Machine learning to detect earthquakes in energy extraction (EPSRC DTP)

Supervisor(s)

Dr Andy Nowacki and Professor David Hogg

Contact Dr Andy Nowacki (A.Nowacki@leeds.ac.uk) to discuss this project further informally.

Project description

Our society depends on the safe extraction of energy from a mixture of natural resources, including heat from the ground in geothermal power production, and the exploitation of hydrocarbons.

These industrial processes inevitably lead to the occurrence of microearthquakes, which are induced by changes in stress, chemistry, fluid movement, and other factors involved with production. Whilst the earthquake may have positive consequences, such as the increased ability of steam to flow through the rocks to drive a turbine, it may also pose hazards, such as damage caused by ground shaking from larger earthquakes which are triggered. Therefore, it is vital and often mandatory to monitor these systems for seismic activity—both to mitigate risk and increase our knowledge of the subsurface.

Traditionally, monitoring for the occurrence of earthquakes has been done by manual inspection of recorded seismograms (as in Wilks et al., 2015), or basic metrics based on these recordings of ground motion (e.g., Drew et al., 2013). However, this approach requires a great deal of human intervention. More automated methods exist (e.g., Shi et al., 2018), but often require setting a number of parameters for each application or are computationally expensive, and so are sometimes not appropriate for real-time use.

Machine learning (ML) is a set of analytical techniques which has the capability to address these challenges, and is now used in a huge range of applications (e.g., Dima & Hogg, 2012). In this project, you will make progress in automating the detection, location and classification of earthquakes by using machine learning techniques to process seismic data.

● **Explore the material**
**a)** Which published works does the earthquake-detection project description cite? List every one.
**b)** Does each statement agree with the earthquake-detection project description? Answer yes or no for each, and quote the deciding words.
(i) Professor David Hogg is one of the project's supervisors.
(ii) The more automated detection methods need no parameters set for each application.
(iii) Earthquakes caused by energy extraction can have positive consequences.
**c)** Write the next part of the earthquake-detection project description, starting after its final sentence.

● **Source material**
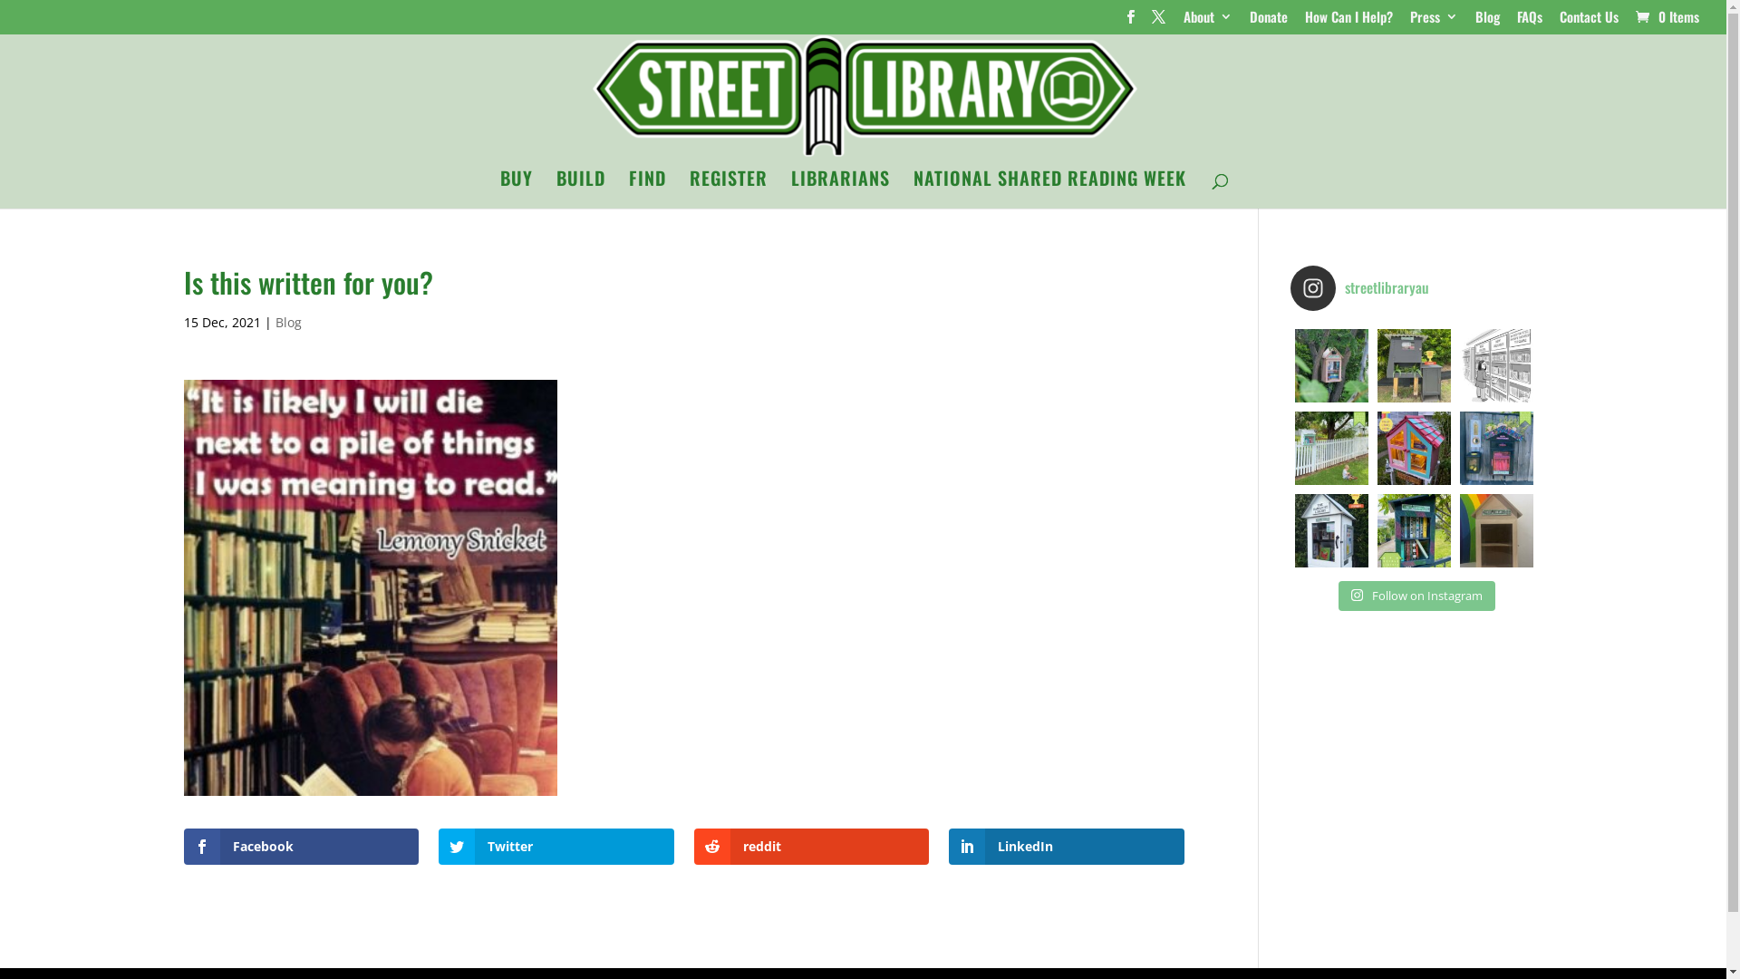 The width and height of the screenshot is (1740, 979). Describe the element at coordinates (581, 188) in the screenshot. I see `'BUILD'` at that location.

● **Answer section**
**a)**
- Wilks et al., 2015
- Drew et al., 2013
- Shi et al., 2018
- Dima & Hogg, 2012

**b)**
(i) Yes: "Dr Andy Nowacki and Professor David Hogg"
(ii) No: "often require setting a number of parameters for each application"
(iii) Yes: "Whilst the earthquake may have positive consequences, such as the increased ability of steam to flow through the rocks to drive a turbine"

**c)**
You will work on a number of exciting settings and datasets, including the Aluto geothermal power station in Ethiopia and the Cotton Valley tight gas field in the southern United States. Although machine learning has been employed in seismology for many years (e.g., Dowla et al., 1990), recent advances in techniques mean rapid progress is now possible.

In this project, you will develop your skills in quantitative analysis of data and machine learning, both skills in high demand across disciplines, with the advice and support of Dr Andy Nowacki (Earth and Environment) and Prof David Hogg (Computing).

iA good candidate will have a background in geophysics, physics, maths, engineering, or a related discipline, and a keen interest in the Earth, how it works, and how we can make energy production safe and sustainable using large datasets. The successful candidate will be required to learn the fundamentals and applications of machine learning, and develop software to apply it.

You will be an integral part of the Institutes of Applied Geoscience and Geophysics and Tectonics within the School of Earth and Environment (SEE), and within the Artificial Intelligence Group in the School of Computing. As part of SEE, you will have the opportunity to travel widely to attend conferences and undertake fieldwork.

References:

Damen, D., Hogg, D.C., 2012. Detecting carried objects from sequences of of walking pedestrians. IEEE Transactions on Pattern Analysis and Machine Intelligence, 45, 1056–1067. doi:10.1109/TPAMI.2011.205 Dowla, F.U., Taylor, S.R, Anderson, R.W., 1990. Seismic discrimination with artificial neural networks: Preliminary results with regional spectral data. Bull. Seis. Soc. Am., 80, 1346–1373. Link Drew, J., White, R.S., Tilmann, F., Tarasewicz, J., 2013. Coalescence microseismic mapping. Geophys. J. Int., 195, 1773–1785. doi:10.1093/gji/ggt331 Shi, P., Angus, D.A., Rost, S., Nowacki, A., Yuan, S., 2018. Automated seismic waveform location using Multichannel Coherency Migration (MCM)—I. Theory. Geophys. J. Int. doi:10.1093/gji/ggy132 Wilks, M., Kendall, J.-M., Nowacki, A., Biggs, J., Wookey, J., Ayele, A., Bedade, T., 2017. Seismicity associated with magmatism, faulting and geothermal circulation at Aluto Volcano, Main Ethiopian Rift. J. Volcan. Geoth. Res., 340, 52–67. doi:10.1016/j.jvolgeores.2017.04.003

Entry requirements

Applications are invited from candidates with or expecting a minimum of a UK upper second class honours degree (2:1) or equivalent, and/or a Master's degree in the relevant subject area.

If English is not your first language, you must provide evidence that you meet the University’s minimum English Language requirements.

How to apply

Formal applications for research degree study should be made online through the university's website.

If you require any further information, please contact the Graduate School Office e: apply-phd@see.leeds.ac.uk, or t: +44 (0)113 343 1634.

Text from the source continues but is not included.